98% green spaghetti, sliced and chopped

This is the latest stop in an analysis tour of free-range menu data.

One of the goals of fishing for real recipes is to be able to suss out patterns in how foods are combined and in what amounts in order to be able to generate new recipes. However, this post will mostly eschew creating anything useful and just mess around with the words in recipes themselves.

As a step toward creating new ingredients and recipes in interesting ways, we’ll

  1. tag ingredient words with their parts of speech to find the most common noun-adjective pairs, and

  2. create some menu mad libs.

For a sneak peek, here are a few that were created while I was putting this together.

ingredient
1/8 small, black round oil leaves - extract into cups
3 cherry ribs, fully lime
1 olive boneless, broken
1/2 extra Sour carrots, lime for fluid pieces
1/3 frozen onion, virgin
1 Beef oil
6 orange Mashed fresh Ranch
1 Lindsay®

So that deliciousness is what we have to look forward to at the end of this little experiment. Yummo.

Bit of Background

Up to this point we’ve scraped recipes from Allrecipes.com and tidied the resulting data, extracted ingredient unit names, and matched them their corresponding portion_abbreviations.
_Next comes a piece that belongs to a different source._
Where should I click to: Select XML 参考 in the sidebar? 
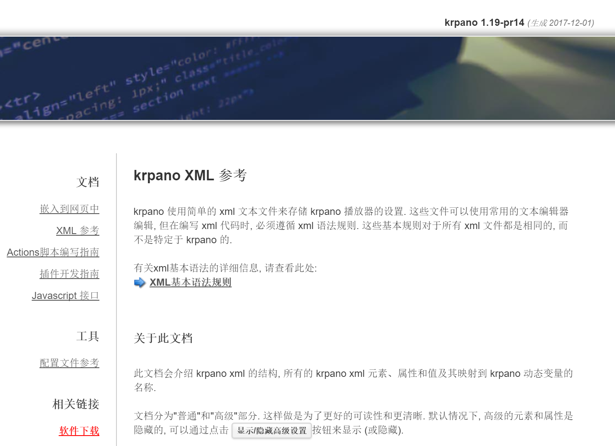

We also munged the free text numbers into usable portion amounts (multiplying and averaging units where necessary to create) and converted these units into grams.

A glance at what the result of that looks like:

set.seed(123) 

recipes_df %>% 
  sample_n(10) %>% 
  select(recipe_name, ingredients, portion_abbrev, portion, converted) %>% 
  map_dfc(replace_na, "") %>% 
  kable()
recipe_name ingredients portion_abbrev portion converted
African Chicken in Spicy Red Sauce 1 1/2 cups chopped onion cup 1.5 354.88
Homemade Seasoned Salt 1/4 cup kosher salt cup 0.25 59.15
Calico Rice 2 tablespoons picante sauce or salsa tbsp 2 29.57
Poached Beef Fillet Served with its Own Broth and Baby Winter Vegetables 8 ounces oxtail or beef shin oz 8 226.8
Easy Puebla-Style Chicken Mole 3 cups fat-free, low-sodium chicken broth cup 3 709.76
Pork Picante 1/4 teaspoon cayenne pepper tsp 0.25 1.23
Candy Cane Cookies from Gold Medal® Flour 2 large egg yolks 2
Chocolate-Raspberry Muffins 1 1/2 teaspoons baking powder tsp 1.5 7.39
Bhindi Masala (Spicy Okra Curry) 1 teaspoon salt tsp 1 4.93
Spaghetti and Meatballs (Paleo Style) 1/2 cup cooked quinoa cup 0.5 118.29


Tagging Parts of Speech

In order to be able to combine ingredients in ways that might make sense, it’ll be useful to know the parts of speech of each word that makes up a given ingredient. The goal now is going to be to tag each word with its part of speech while retaining our tidy data format.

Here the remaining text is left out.